Step #202), activate the address counter of the E"FROM (53), read the data of the E2PROM (53), and the data thus read out becomes equal to the feedback signal from the tension sensor (S). The clutch mechanism (D) and electric motor (6) are controlled respectively (steps #203 to #204), and the address counter is controlled only when the counter value of the address counter matches the value of "Q". Set the value to the initial value and return (steps #205 and #206).

In addition, the operation for this reproduction is performed when the reproduction switch (N) is OFF.
This is repeated until the F operation is performed, and when the OFF operation is performed, the counter value is set to the initial value, the reproduction flag is set to "0", and the process returns (Steps #207 to #21O).
.

In other words, on this reel, turn on the memory switch (M)
The data from the tension sensor (S) after the operation is retained over time, and the spool (2) is controlled so that the tension equal to the retained data is detected from the tension sensor (S).
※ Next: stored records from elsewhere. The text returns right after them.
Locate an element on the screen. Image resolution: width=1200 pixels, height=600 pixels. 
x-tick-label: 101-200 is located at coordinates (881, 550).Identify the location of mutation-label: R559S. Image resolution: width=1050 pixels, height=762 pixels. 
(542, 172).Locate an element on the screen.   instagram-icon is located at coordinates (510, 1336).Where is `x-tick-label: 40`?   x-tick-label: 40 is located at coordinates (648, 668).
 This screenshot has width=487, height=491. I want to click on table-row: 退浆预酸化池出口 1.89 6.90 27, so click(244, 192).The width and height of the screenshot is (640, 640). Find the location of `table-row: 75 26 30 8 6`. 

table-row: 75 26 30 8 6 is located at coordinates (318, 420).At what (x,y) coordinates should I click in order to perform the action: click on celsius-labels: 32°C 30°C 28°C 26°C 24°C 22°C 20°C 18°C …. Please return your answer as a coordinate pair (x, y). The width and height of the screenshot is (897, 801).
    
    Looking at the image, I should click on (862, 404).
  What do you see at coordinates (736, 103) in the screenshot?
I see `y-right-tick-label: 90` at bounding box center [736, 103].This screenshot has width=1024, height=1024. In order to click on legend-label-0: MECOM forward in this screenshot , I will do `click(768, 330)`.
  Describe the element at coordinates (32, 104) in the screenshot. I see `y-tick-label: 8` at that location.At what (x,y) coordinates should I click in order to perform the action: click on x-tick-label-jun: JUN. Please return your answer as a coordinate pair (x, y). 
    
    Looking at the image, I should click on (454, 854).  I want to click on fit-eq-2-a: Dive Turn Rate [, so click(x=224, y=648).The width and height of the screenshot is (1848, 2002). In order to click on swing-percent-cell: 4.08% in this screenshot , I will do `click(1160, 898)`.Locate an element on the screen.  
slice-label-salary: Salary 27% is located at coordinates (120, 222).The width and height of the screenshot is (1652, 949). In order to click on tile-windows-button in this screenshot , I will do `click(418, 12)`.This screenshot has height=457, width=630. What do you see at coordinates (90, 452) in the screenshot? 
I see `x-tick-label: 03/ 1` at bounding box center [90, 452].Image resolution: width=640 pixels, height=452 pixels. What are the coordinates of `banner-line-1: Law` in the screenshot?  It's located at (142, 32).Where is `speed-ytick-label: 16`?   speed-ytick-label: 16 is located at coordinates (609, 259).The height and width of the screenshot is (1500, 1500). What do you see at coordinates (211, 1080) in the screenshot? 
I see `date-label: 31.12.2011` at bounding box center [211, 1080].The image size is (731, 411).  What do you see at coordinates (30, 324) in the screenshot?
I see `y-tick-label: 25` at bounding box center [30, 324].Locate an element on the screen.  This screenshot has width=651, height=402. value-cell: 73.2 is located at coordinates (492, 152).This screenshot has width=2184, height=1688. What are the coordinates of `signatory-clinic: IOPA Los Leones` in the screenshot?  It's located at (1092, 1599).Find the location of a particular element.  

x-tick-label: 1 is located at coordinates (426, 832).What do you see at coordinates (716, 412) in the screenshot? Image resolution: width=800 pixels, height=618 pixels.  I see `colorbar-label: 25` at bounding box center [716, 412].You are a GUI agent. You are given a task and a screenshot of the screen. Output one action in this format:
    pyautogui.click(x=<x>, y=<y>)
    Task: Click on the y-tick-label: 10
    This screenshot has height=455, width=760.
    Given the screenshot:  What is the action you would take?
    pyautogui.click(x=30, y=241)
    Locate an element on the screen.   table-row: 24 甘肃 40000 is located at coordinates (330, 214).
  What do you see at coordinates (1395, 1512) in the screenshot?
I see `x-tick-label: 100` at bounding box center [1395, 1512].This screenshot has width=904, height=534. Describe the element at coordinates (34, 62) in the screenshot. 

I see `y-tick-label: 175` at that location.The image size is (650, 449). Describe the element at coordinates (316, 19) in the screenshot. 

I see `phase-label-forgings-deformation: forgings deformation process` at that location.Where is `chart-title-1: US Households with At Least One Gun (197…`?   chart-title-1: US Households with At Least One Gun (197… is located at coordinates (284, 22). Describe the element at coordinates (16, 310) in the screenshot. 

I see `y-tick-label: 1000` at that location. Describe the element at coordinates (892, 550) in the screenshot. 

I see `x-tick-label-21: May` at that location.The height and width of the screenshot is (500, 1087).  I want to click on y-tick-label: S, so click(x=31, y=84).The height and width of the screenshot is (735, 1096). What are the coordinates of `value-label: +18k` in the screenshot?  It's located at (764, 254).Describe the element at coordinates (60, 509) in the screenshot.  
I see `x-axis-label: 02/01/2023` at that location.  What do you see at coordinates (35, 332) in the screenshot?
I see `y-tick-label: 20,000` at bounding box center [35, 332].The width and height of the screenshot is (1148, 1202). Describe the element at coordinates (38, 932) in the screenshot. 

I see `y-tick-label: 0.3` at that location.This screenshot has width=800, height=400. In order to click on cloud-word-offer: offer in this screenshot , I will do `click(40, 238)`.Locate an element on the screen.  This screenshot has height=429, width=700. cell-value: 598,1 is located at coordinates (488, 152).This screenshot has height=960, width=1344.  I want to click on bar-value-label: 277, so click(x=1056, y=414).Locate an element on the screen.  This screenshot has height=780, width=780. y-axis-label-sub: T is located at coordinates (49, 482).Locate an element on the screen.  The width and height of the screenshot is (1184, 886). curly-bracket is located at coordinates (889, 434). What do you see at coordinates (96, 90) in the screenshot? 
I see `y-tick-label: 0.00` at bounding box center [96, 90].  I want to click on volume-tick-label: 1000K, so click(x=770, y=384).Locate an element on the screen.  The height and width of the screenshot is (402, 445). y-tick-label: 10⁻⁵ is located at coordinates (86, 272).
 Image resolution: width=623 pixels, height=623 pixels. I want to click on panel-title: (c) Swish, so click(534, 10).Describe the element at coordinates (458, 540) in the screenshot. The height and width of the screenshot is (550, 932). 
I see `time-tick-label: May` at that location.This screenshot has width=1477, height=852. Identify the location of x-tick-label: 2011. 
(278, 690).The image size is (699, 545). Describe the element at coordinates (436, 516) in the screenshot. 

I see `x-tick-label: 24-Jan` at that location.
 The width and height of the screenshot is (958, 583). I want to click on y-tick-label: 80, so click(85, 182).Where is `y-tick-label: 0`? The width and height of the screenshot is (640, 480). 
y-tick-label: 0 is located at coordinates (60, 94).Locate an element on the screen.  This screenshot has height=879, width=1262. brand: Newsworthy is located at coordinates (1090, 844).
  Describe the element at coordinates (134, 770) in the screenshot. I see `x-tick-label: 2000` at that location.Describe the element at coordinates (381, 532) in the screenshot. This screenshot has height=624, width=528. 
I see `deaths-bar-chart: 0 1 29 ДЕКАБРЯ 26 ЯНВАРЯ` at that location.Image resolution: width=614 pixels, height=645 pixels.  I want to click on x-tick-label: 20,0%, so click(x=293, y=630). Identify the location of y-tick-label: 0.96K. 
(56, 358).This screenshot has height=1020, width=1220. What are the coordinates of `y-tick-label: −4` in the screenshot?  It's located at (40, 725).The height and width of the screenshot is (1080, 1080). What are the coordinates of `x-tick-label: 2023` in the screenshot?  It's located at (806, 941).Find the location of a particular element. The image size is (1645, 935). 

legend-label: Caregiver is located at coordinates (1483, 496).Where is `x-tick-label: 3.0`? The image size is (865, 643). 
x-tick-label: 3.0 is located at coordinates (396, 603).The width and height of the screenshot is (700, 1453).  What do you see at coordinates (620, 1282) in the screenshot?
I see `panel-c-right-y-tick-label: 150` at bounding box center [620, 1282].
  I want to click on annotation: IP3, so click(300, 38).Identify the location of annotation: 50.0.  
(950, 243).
It is now possible to faithfully reproduce the shaking operations performed by humans.

[Another example]

In addition to the embodiments described above, the present invention includes a sensor (S) supported by a pair of guide pulleys (60), (60) and an arm (61), as shown in FIG. Swing pulley (62) and this swing pulley (62)
The sensor (S) is configured to be able to detect the tension from the amount of oscillation of the fishing rod (R), and the cord (63) is used to attach the sensor (S) to the fishing rod (R).
such as sending tension data to the reel via
The sensor (S) can be installed in any location.
Furthermore, the sensor may have any structure.

In addition, in the present invention, after measuring the angler's jerking operation with a sensor, based on this measurement data, the drive speed of the electric motor, the timing of the clutch mechanism's on/off operation, etc. are calculated or determined in advance using map data, etc. Various control formats can be set, such as a so-called open-loop control format in which the drive speed of the electric motor is controlled without feedback of the signal from the sensor when reproducing the jerking operation. .

Incidentally, when the operation is set to the open loop type in this way, it becomes necessary to input correction data such as the length of the fishing rod, the condition of the fishing rod, etc. in advance.

Further, the present invention can also be applied to a reel in which the fishing line is fed out by reversing the electric motor.

Incidentally, although reference numerals are written in the claims section for convenient comparison with the drawings, the present invention is not limited to the structure shown in the accompanying drawings.

[Brief explanation of the drawing]

The drawings show an embodiment of the electric reel according to the present invention, FIG. 1 is a longitudinal sectional side view of the reel, FIG. 2 is a plan view of the reel,
FIG. 3 is a cross-sectional plan view of the reel, FIG. 4 is a side view of the clutch mechanism operating system, etc., FIG. 5 is a block circuit diagram of the control system, FIG. 6 is a flowchart of memory control operation, and FIG. 7 is a flowchart of reproduction control, and FIG. 8 is a side view of another embodiment. (2)...Rotating body, (6)...Electric motor, (38)...Control device, (43)...
... Fishing line, (53) ... Memory means, (S)
・・・・・・Sensor.

Claims (1)

[Claims] This electric reel is equipped with a rotating body (2) that winds a fishing line (43), and an electric motor (6) that drives this rotating body (2) in the winding direction, and is made artificially. A sensor (S) for measuring the tension acting on the fishing line (43) during the shackle operation, and a storage means (53) for holding data based on the detection result of this sensor (S) are provided, and the storage means ( An electric reel comprising a control means (38) for driving the electric motor (6) in order to reproduce a jerking operation based on data held in the electric reel (53).